%%

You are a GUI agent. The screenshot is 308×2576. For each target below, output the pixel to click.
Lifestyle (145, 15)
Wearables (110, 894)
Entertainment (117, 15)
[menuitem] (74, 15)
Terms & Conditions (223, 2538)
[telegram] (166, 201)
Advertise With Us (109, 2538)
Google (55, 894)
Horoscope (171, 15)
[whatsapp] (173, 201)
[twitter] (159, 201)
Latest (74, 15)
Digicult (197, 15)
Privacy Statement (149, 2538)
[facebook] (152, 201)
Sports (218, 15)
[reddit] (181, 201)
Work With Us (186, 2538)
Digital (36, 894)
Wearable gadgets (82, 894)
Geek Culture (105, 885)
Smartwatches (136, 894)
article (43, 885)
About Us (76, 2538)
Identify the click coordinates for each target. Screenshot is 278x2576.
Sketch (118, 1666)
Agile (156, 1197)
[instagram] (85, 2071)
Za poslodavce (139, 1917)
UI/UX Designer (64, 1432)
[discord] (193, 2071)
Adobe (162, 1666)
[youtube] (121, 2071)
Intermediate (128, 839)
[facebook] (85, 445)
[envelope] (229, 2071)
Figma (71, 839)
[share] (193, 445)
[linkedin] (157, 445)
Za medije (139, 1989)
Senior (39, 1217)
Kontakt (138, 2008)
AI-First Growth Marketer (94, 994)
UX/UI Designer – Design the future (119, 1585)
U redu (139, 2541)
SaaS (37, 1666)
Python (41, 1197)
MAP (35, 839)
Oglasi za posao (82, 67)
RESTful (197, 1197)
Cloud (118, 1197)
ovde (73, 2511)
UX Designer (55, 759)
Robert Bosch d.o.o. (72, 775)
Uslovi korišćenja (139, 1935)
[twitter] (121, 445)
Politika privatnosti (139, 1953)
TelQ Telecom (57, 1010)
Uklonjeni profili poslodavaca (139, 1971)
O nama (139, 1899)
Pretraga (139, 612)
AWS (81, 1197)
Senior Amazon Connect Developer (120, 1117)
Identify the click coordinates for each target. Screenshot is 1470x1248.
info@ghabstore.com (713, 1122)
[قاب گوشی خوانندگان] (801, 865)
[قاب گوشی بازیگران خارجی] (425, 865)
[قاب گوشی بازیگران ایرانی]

%%

*What you have to do*: Both end lines included, restate word for word the lines above from the line with "Agile (156, 1197)" to the line with "ovde (73, 2511)", and nothing else.

*Expected output*:
Agile (156, 1197)
[instagram] (85, 2071)
Za poslodavce (139, 1917)
UI/UX Designer (64, 1432)
[discord] (193, 2071)
Adobe (162, 1666)
[youtube] (121, 2071)
Intermediate (128, 839)
[facebook] (85, 445)
[envelope] (229, 2071)
Figma (71, 839)
[share] (193, 445)
[linkedin] (157, 445)
Za medije (139, 1989)
Senior (39, 1217)
Kontakt (138, 2008)
AI-First Growth Marketer (94, 994)
UX/UI Designer – Design the future (119, 1585)
U redu (139, 2541)
SaaS (37, 1666)
Python (41, 1197)
MAP (35, 839)
Oglasi za posao (82, 67)
RESTful (197, 1197)
Cloud (118, 1197)
ovde (73, 2511)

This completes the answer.